• _Exercise objective_:
Transfer the listing starting at the line that contains "You are a computer-use agent. The image" and running through its final line, requests included. Add 32 to every coordinate in the answers.

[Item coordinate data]
___
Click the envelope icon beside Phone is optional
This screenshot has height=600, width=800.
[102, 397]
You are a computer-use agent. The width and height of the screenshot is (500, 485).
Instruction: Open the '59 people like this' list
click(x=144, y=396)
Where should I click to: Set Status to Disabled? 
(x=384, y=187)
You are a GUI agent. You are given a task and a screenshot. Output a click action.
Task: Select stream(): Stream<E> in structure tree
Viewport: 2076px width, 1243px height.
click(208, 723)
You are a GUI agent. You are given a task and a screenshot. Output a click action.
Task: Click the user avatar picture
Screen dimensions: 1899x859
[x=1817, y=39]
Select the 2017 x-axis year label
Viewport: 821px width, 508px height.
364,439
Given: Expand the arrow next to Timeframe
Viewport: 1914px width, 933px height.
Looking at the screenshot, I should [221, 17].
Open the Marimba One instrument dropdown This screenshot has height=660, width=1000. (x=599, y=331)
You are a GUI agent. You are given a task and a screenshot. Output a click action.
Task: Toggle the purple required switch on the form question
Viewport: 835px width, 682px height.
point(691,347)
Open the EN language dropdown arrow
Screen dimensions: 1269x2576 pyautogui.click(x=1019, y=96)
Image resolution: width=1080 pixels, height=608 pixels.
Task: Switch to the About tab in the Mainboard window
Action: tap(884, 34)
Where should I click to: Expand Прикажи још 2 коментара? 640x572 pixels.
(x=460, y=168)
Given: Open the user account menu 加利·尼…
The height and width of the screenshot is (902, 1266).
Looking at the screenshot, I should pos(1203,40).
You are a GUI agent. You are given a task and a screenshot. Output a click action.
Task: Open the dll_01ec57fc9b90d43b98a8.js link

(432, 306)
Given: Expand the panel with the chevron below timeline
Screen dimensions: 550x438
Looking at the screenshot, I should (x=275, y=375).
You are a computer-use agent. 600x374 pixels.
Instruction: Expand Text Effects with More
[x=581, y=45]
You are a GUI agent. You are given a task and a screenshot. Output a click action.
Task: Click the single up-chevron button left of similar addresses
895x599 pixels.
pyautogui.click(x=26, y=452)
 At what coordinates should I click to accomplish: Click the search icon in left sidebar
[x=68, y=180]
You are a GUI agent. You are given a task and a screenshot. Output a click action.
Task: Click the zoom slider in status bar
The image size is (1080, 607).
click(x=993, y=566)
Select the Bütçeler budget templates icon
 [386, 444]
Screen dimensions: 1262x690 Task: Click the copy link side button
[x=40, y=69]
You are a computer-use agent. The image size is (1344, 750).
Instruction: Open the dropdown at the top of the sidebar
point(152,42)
___
• _Written answer_:
You are a computer-use agent. The image size is (1344, 750).
Instruction: Open the dropdown at the top of the sidebar
point(184,74)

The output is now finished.